- _EXERCISE DETAILS_
Extract every line from the rows below that contains the word "heart", matching case exactly.

- _EXERCISE DATA_
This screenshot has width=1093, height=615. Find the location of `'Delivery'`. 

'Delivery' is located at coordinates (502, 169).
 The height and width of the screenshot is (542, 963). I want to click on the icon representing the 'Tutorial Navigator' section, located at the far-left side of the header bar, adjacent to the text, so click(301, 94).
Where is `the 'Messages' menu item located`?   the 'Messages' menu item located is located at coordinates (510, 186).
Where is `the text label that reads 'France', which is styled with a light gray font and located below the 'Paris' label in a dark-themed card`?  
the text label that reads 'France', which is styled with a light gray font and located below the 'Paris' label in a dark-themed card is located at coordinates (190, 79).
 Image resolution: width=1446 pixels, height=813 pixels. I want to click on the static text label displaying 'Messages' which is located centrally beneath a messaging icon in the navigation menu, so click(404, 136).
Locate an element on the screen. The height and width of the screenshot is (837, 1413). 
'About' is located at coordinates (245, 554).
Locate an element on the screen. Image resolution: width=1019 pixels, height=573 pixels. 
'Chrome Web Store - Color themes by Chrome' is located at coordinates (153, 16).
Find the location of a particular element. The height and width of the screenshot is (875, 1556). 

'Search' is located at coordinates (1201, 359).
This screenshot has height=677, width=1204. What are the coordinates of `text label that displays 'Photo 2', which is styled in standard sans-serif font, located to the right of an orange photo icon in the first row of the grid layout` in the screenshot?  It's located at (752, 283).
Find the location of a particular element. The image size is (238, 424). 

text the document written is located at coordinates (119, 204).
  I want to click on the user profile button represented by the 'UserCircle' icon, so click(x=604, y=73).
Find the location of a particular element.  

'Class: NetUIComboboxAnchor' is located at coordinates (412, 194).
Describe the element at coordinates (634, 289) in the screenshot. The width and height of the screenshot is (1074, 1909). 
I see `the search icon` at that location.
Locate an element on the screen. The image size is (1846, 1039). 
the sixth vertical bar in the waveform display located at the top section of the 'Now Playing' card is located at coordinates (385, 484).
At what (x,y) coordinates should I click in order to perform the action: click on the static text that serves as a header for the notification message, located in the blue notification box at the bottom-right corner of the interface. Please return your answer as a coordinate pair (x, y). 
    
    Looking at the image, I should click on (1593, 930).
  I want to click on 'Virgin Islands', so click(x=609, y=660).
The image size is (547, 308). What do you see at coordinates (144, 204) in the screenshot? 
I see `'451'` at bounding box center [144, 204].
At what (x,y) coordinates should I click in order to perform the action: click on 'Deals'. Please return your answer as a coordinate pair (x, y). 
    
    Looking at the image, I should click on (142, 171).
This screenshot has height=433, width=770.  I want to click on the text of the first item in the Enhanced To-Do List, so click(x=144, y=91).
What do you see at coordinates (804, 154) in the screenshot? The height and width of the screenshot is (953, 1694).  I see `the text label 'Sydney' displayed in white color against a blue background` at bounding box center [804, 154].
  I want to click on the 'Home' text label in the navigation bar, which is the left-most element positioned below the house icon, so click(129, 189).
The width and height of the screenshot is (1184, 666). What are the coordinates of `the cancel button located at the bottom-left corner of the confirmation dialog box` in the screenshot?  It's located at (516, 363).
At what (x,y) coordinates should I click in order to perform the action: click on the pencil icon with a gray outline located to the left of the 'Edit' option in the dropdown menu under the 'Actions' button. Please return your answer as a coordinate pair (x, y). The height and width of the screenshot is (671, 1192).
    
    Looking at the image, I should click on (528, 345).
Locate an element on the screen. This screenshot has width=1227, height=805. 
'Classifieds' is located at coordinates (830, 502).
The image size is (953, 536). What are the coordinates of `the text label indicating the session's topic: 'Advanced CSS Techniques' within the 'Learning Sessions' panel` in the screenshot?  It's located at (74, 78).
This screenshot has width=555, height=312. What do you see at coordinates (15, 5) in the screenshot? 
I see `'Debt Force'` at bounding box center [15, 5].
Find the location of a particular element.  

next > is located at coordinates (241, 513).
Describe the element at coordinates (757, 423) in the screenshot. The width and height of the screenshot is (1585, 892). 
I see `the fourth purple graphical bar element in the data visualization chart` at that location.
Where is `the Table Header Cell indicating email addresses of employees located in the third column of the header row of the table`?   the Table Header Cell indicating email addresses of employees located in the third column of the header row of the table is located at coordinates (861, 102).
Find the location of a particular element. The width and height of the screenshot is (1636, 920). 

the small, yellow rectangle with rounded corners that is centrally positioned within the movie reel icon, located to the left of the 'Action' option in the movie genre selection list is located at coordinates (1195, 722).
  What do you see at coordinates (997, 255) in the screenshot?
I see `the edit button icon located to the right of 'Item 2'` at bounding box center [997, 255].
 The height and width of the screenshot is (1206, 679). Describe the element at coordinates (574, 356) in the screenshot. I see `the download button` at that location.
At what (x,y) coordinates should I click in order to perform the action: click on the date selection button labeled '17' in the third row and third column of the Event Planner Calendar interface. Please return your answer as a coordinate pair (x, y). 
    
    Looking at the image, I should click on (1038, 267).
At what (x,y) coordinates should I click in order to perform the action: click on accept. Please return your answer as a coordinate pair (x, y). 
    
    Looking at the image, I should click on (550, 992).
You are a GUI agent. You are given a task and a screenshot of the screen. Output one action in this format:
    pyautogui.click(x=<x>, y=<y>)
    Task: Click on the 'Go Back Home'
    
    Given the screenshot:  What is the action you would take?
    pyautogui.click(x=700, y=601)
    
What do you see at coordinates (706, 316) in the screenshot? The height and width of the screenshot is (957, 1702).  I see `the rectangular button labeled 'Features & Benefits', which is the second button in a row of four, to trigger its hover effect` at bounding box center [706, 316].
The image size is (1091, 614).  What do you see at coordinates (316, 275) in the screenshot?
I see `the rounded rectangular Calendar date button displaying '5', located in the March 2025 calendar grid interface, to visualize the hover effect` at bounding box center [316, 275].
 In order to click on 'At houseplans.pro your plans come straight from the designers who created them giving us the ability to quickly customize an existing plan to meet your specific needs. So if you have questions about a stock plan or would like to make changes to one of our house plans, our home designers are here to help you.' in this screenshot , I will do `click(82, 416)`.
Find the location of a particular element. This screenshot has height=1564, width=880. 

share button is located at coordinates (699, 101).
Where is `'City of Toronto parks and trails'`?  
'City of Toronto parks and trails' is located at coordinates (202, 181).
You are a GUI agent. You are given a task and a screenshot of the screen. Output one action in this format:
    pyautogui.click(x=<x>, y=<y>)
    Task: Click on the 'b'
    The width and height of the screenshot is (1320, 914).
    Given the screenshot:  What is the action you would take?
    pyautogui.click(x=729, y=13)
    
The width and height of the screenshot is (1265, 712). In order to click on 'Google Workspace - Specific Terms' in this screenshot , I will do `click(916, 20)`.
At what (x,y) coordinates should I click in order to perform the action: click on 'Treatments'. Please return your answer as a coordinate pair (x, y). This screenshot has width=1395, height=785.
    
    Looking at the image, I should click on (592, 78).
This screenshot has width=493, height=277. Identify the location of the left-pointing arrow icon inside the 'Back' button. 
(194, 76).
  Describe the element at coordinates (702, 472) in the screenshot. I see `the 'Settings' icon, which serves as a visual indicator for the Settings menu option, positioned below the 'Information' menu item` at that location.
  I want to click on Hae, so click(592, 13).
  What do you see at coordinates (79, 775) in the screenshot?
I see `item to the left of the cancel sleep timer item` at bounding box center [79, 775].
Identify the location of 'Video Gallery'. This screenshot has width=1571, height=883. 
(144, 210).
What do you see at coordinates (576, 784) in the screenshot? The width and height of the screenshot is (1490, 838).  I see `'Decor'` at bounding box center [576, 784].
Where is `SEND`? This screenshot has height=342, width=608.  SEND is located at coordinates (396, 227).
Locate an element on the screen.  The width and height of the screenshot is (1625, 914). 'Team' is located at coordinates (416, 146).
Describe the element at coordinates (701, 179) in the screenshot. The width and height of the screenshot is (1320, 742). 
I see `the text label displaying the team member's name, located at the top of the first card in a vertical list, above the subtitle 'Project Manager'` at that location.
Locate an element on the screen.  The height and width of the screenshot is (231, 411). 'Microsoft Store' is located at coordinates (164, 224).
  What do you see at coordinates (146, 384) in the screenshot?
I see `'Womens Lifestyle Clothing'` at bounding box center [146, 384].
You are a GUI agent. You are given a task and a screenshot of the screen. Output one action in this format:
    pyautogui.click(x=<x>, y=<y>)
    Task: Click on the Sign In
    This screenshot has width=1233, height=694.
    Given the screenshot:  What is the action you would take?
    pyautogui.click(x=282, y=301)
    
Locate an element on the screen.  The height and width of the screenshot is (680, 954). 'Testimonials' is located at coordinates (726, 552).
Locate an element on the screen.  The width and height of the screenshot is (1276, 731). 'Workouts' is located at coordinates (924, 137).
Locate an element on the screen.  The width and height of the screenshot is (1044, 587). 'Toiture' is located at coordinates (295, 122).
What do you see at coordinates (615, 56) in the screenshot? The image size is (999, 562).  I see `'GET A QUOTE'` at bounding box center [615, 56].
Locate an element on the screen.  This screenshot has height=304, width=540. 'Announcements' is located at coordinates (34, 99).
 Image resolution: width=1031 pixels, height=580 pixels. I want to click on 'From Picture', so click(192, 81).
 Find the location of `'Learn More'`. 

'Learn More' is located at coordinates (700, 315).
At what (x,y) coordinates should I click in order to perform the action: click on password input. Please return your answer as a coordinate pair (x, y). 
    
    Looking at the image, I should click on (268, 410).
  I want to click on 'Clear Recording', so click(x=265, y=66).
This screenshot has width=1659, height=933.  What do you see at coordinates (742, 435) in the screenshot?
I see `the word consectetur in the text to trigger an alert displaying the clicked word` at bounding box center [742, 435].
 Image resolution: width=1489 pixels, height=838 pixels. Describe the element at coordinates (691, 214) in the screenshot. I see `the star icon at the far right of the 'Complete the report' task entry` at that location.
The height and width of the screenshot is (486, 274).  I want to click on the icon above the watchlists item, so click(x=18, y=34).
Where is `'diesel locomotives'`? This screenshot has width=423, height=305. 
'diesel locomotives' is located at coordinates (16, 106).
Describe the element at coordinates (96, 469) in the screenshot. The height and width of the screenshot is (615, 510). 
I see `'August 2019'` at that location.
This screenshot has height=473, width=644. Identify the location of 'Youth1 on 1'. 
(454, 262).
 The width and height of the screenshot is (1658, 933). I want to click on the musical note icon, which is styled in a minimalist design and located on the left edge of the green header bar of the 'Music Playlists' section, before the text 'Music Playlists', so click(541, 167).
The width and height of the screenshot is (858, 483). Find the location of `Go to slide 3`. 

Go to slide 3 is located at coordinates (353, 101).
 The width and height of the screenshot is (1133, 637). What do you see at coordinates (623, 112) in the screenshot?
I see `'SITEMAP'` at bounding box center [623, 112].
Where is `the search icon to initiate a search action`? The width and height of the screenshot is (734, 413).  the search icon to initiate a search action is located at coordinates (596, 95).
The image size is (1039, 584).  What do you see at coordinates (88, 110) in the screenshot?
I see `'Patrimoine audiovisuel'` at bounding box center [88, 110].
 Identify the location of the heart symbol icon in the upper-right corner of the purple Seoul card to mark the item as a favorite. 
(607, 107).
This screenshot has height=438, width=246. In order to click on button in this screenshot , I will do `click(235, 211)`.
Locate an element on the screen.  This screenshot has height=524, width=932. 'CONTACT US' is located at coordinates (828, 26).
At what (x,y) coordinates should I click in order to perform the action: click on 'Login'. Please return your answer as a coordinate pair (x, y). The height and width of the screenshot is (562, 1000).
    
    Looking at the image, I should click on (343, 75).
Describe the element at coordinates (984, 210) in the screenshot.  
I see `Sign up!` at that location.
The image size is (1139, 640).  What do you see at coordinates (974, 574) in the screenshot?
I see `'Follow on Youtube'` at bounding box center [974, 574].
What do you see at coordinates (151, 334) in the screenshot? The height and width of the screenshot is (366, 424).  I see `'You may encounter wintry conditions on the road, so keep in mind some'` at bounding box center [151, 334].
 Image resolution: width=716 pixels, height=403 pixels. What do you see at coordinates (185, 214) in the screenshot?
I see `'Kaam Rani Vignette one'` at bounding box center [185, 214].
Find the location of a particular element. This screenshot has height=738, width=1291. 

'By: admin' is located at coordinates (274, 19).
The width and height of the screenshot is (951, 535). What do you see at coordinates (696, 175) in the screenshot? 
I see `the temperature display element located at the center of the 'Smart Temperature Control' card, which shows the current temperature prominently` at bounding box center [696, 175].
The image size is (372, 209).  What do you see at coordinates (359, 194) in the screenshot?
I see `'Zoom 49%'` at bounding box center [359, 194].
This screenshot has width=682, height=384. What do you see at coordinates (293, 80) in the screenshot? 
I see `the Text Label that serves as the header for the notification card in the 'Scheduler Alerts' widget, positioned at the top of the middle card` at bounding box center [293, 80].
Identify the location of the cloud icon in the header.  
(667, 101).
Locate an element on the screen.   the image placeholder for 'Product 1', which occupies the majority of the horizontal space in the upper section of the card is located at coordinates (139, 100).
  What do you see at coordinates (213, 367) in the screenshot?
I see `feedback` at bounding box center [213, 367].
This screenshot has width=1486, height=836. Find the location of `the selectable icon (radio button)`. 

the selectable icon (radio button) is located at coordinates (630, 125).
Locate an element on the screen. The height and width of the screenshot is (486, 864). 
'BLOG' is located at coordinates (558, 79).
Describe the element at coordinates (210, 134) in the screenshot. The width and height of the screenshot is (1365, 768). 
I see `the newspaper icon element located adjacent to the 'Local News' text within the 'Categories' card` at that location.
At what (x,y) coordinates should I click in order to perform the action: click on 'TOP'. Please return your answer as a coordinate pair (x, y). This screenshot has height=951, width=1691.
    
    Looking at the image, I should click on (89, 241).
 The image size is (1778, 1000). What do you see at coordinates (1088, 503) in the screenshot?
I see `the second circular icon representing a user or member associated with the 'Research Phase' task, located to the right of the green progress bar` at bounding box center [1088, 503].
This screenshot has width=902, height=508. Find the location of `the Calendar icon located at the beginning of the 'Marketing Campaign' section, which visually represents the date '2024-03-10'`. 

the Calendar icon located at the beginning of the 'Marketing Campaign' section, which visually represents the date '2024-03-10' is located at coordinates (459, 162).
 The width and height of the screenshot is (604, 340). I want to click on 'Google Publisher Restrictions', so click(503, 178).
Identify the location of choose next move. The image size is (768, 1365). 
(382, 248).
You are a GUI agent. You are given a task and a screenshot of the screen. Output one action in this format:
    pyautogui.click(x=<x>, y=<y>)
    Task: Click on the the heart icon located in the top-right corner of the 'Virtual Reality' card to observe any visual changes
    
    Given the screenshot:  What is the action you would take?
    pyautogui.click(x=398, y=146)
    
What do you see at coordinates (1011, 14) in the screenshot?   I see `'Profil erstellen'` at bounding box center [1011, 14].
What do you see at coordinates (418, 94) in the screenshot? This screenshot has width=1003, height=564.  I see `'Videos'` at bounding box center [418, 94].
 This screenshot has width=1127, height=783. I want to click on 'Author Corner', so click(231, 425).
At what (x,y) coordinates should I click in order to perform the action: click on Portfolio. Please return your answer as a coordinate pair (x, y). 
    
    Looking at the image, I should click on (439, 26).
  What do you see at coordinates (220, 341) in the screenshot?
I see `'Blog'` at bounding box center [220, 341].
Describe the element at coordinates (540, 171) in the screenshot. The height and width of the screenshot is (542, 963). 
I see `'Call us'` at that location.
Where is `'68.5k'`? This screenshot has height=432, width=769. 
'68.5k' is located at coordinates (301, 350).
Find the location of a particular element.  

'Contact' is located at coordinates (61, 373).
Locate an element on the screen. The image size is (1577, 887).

- _FINISHED ANSWER_
 Identify the location of the heart symbol icon in the upper-right corner of the purple Seoul card to mark the item as a favorite. 
    Task: Click on the the heart icon located in the top-right corner of the 'Virtual Reality' card to observe any visual changes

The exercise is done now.